People with the really low payments of £20 is that because your ex partners are unemployed? I just looked at what I would have got, DS finished school a year ago so it is irrelevant but I was just interested.

I know two women whose partners moved overseas when their dc were babies so they received zero maintenance. Another whose ex managed to do God knows what but he was a solicitor and managed to pay hardly anything.

Good luck op.

Mine is because EX suddenly decided to go self employed and declare a tiny income.
PaulaTrilloe · 27/11/2021 08:49

@MoiraNotRuby thanks for the link
I can't believe that UK CS is less than Polish CS 😮

esloquehay · 27/11/2021 17:43

I get £9 a month for my daughters from my ex, via CMS.

RedWingBoots · 27/11/2021 18:01

Child maintenance is suppose to cover everything on the list.

Some non-residential parents will cover other things but not dinner money. It depends on how they view their children and whether they see you taking the piss what they will cover.

I've worked with colleagues who had ex-wives who would ring them up at work as they knew they couldn't get into abusive argument.

Anyway as long as the ex-wife didn't ask for dinner money they tended to get money towards sports clubs, music lessons, school uniform and school trips.

The phone contract the child needs to pester the parent directly for.

arethereanyleftatall · 27/11/2021 18:18

How ours worked is we worked out what our dc cost with the mediator. Ex is a high earner so the girls have always done ballet lessons etc etc. The child maintenance calculator said £1000pm, but that didn't cover mine and their outgoings, so the mediator suggested a further £900pm as spousal maintenance. Ex was a bit horrified, so I said he had a choice - he could just pay the £1000pm and then I'd ask him for half of everything every time it popped up, ie half for school shoes etc. He couldn't be arsed with that so agreed the £1900 and I pay for everything, except food when they're with him. He's a generous guy so buys them loads anyway, but doesn't have to.
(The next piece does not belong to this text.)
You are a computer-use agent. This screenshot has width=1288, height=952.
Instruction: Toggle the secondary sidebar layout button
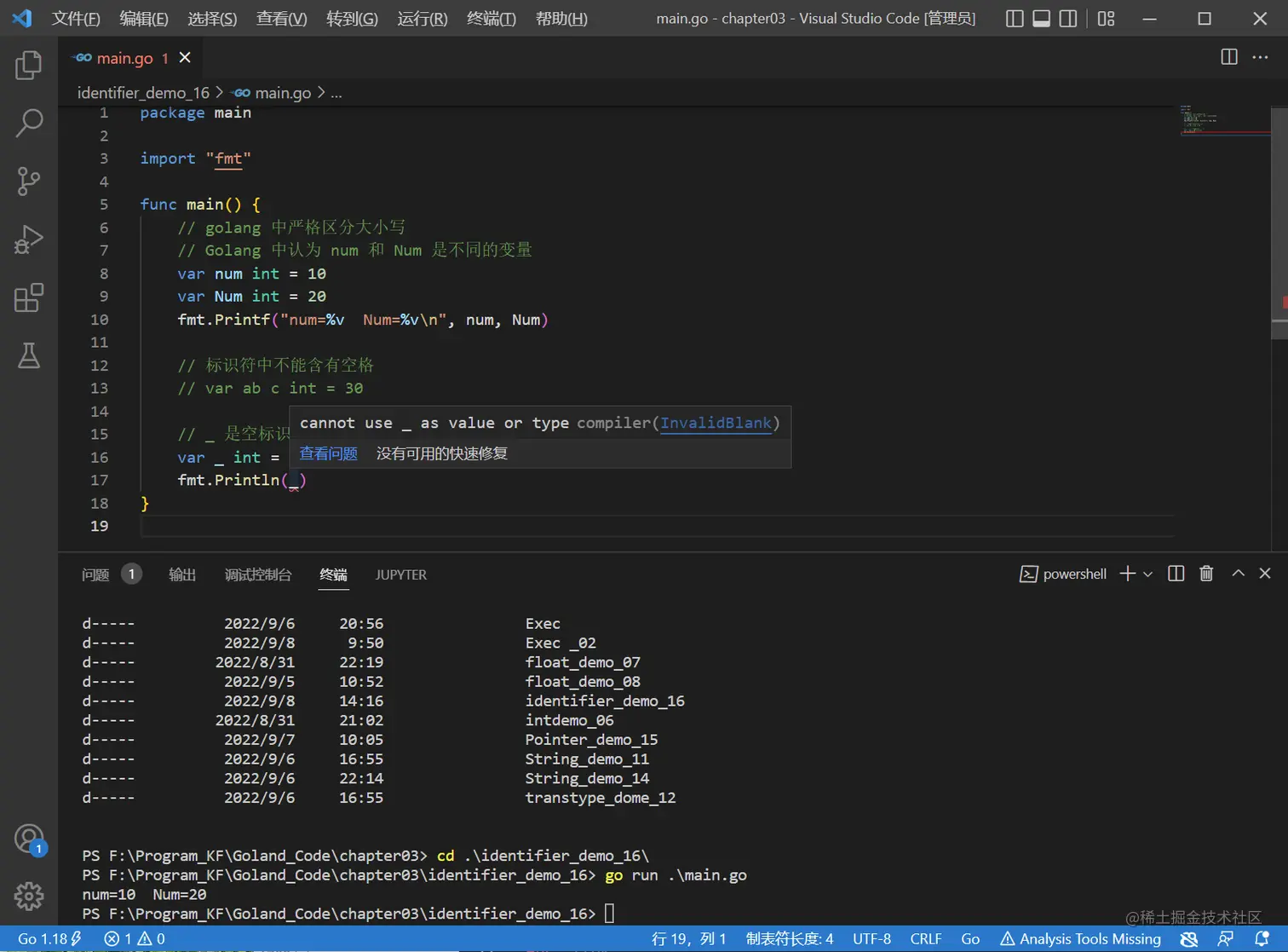[1068, 19]
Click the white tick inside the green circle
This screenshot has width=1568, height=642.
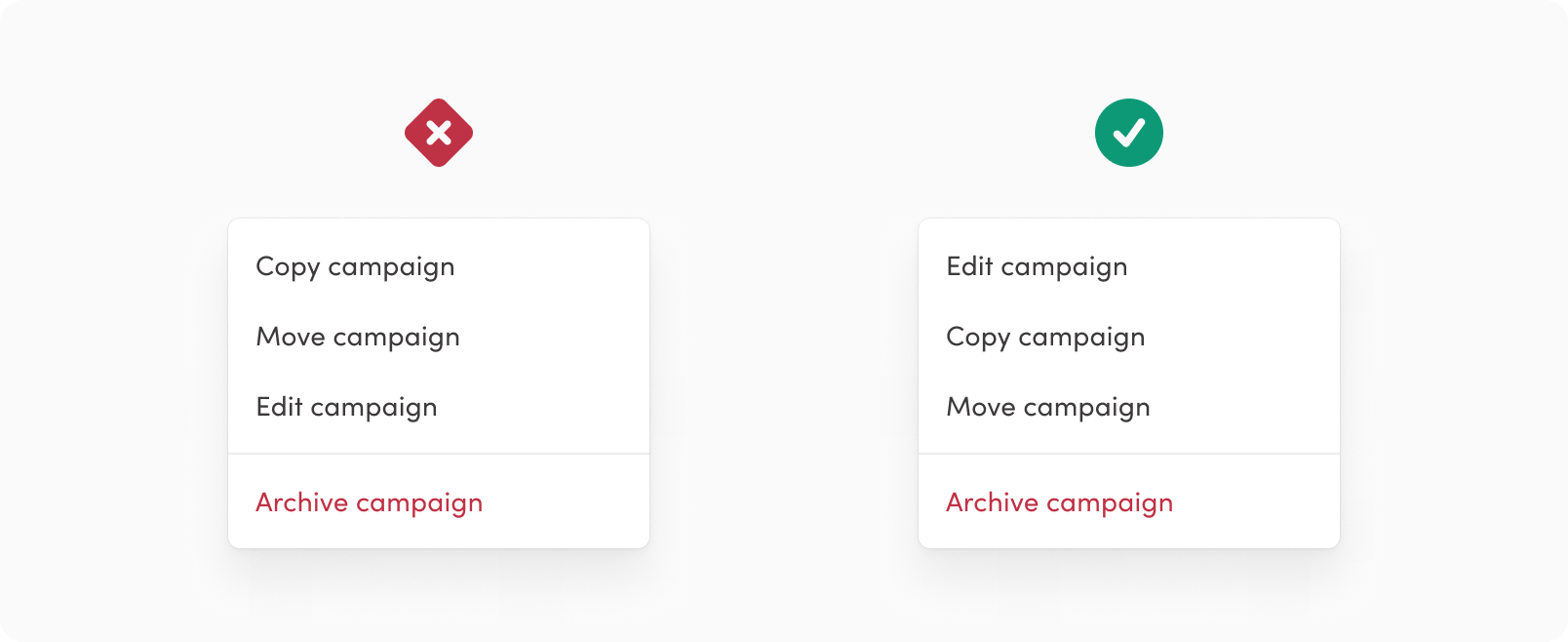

CatFaceCats · 27/11/2021 18:44

We separated last year - 2 kids.
Calculator came out at £950 per month so he pays £1000.
But, he pays for half (or even pays for) big purchases etc. Even added £20 a month when I suggested starting pocket money even thought I absolutely didn’t expect him to pay half of that.
But I help out with stuff, I’ll physically just buy them clothes for his house and then he’ll give me the money back.
For things like school uniform, I just buy it because I know I can afford it. I say I don’t need half but he more often than not just sticks it in my bank.
I am aware I have a good ex - but he only seems them 2 weekends and 4 nights (just for dinner) a month so I think it’s guilt from him not seeing them all that much even though it’s his choice!